Lopinavir/r Monotherapy as Maintenance Therapy After Long Term Viral Suppression

Inclusion Criteria:

1. The patients must fulfill all of the following criteria: The patient has confirmed his/her willingness to participate in the study, after being informed about all the aspects of the study that might be relevant for his/her decision to participate, and has signed and dated the informed consent form, as approved by the Institutional Review Board/ Ethics Committee (IRB/EC).

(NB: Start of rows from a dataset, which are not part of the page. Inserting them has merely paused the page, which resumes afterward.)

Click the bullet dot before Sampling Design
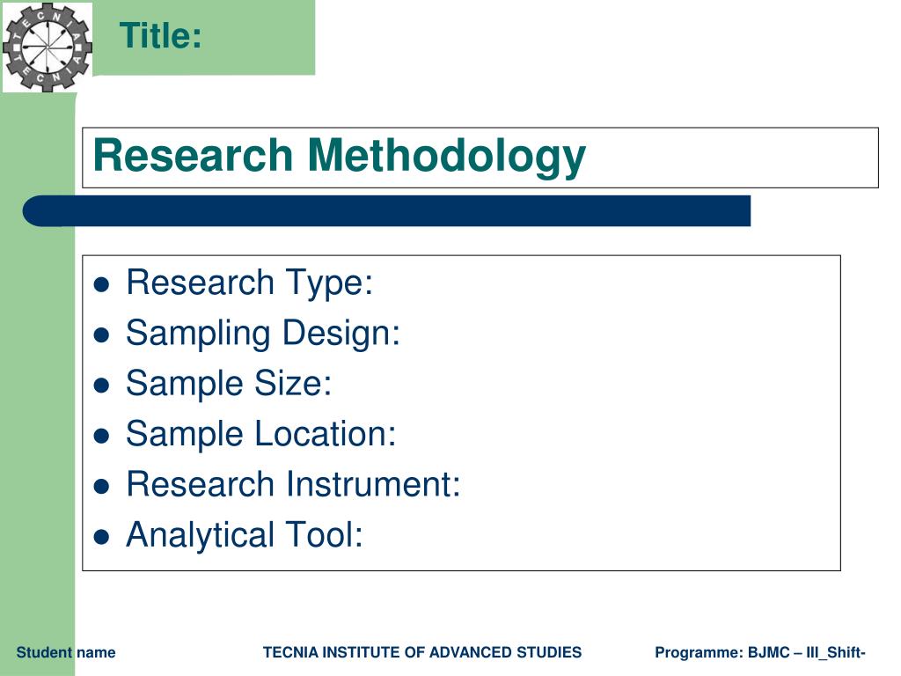 pyautogui.click(x=101, y=335)
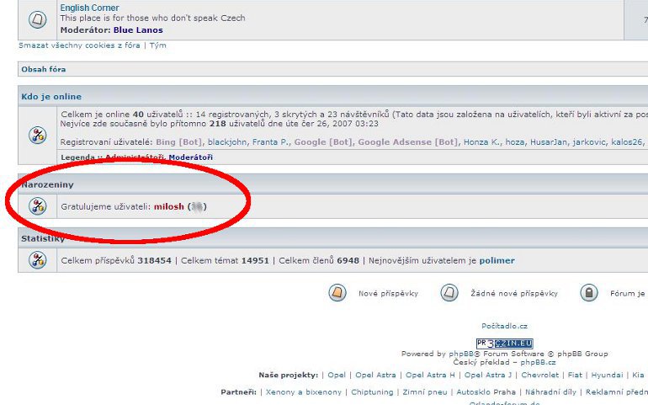Show the Moderátoři group in legend

click(190, 157)
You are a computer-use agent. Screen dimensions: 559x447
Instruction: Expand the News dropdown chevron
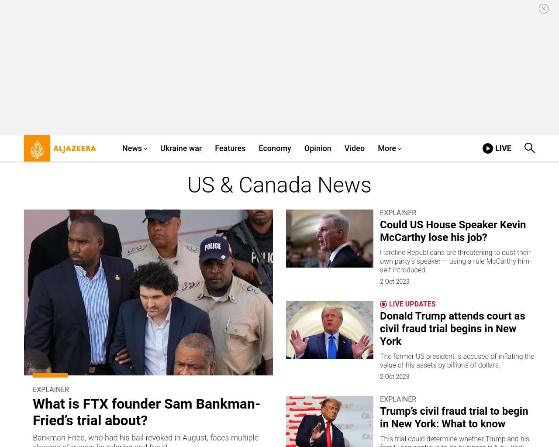(x=145, y=149)
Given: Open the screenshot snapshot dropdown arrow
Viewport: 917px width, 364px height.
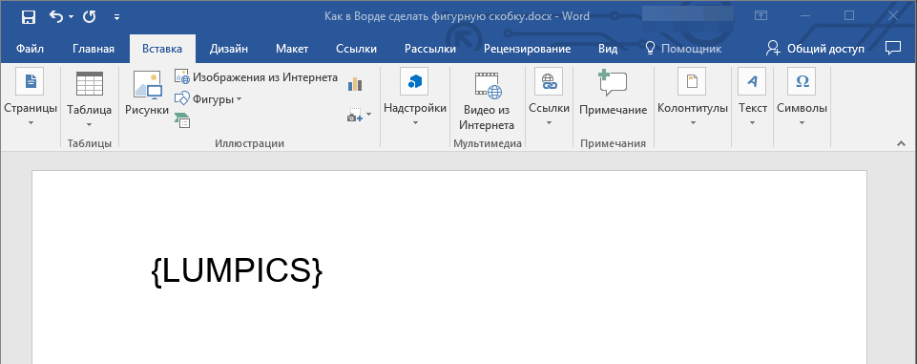Looking at the screenshot, I should [x=369, y=116].
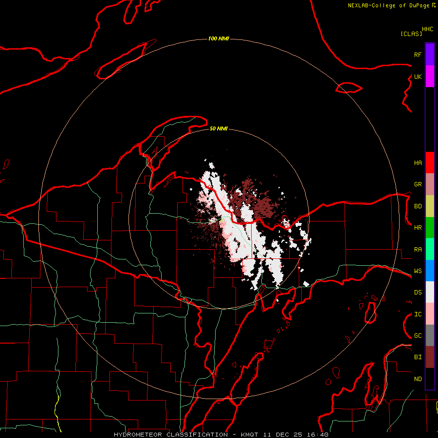Image resolution: width=438 pixels, height=438 pixels.
Task: Select the GR legend color block
Action: point(430,184)
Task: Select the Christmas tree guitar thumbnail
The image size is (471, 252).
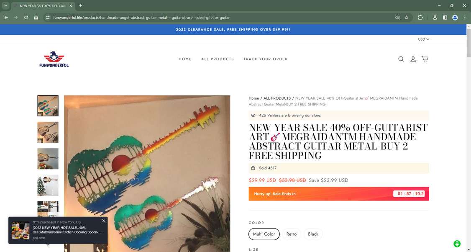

And he/she can withdraw the study participation at any moment, if he/she wants to do so.
2. The patient has laboratorial confirmation of an HIV infection through a positive ELISA test for anti-HIV antibodies and an additional test (Western-blot, indirect immunofluorescence or PCR).
3. The patient must be in treatment with at least three antiretroviral drugs, for at least 6 months without changes.
4. The patient should have no history of documented virological failure to previously used antiretroviral therapies.
5. Undetectable viral load (test result < 400 copies/ml) for more than 6 months measured on a sample collected during treatment with the current regimen and at screening (test result < 80 copies).
6. CD4 count > 200 cels/ml at screening
7. Patient agrees not to use concomitant medication that might have unacceptable drug interactions with the study drug.
8. If the patient is a female, she must have a negative pregnancy test and must agree to use at least 14 days before the study drug administration and for the whole study duration and up to 6 months after, a barrier contraceptive method with a proven reliability track record, as judged by the investigator

Exclusion Criteria:

1. Pregnant or lactating female patient. If the patient becomes pregnant during the study, she will be discontinued from the study.
2. Patients with allergic reaction or hypersensitivity to Lopinavir or Ritonavir .
3. A patient with previous history of opportunistic disease ( appendix 1) or CD4 count below 100 cels/mm3.
4. A patient who presents any HIV viral load test result above 400 copies/mL over the past 6 months.
5. Patient who is receiving or has received systemic chemotherapy during the past 6 months.
6. Laboratory test results Hemoglobin < 8 g/dl Absolute neutrophil count < 750 cels/mL Platelet count < 20,000/mL Bilirubin > 1.5 x UNL or > 6 x UNL if patient is using Indinavir or Atazanavir ALT and AST > 2 x UNL Creatinine > 2 x UNL
7. Patient is taking any drug known to be contraindicated concomitantly with lopinavir/r. Please refer to the product’s package insert.
8. According to the investigator’s opinion, the patient has little probability of complying with the study protocol or is unsuitable for any other reason.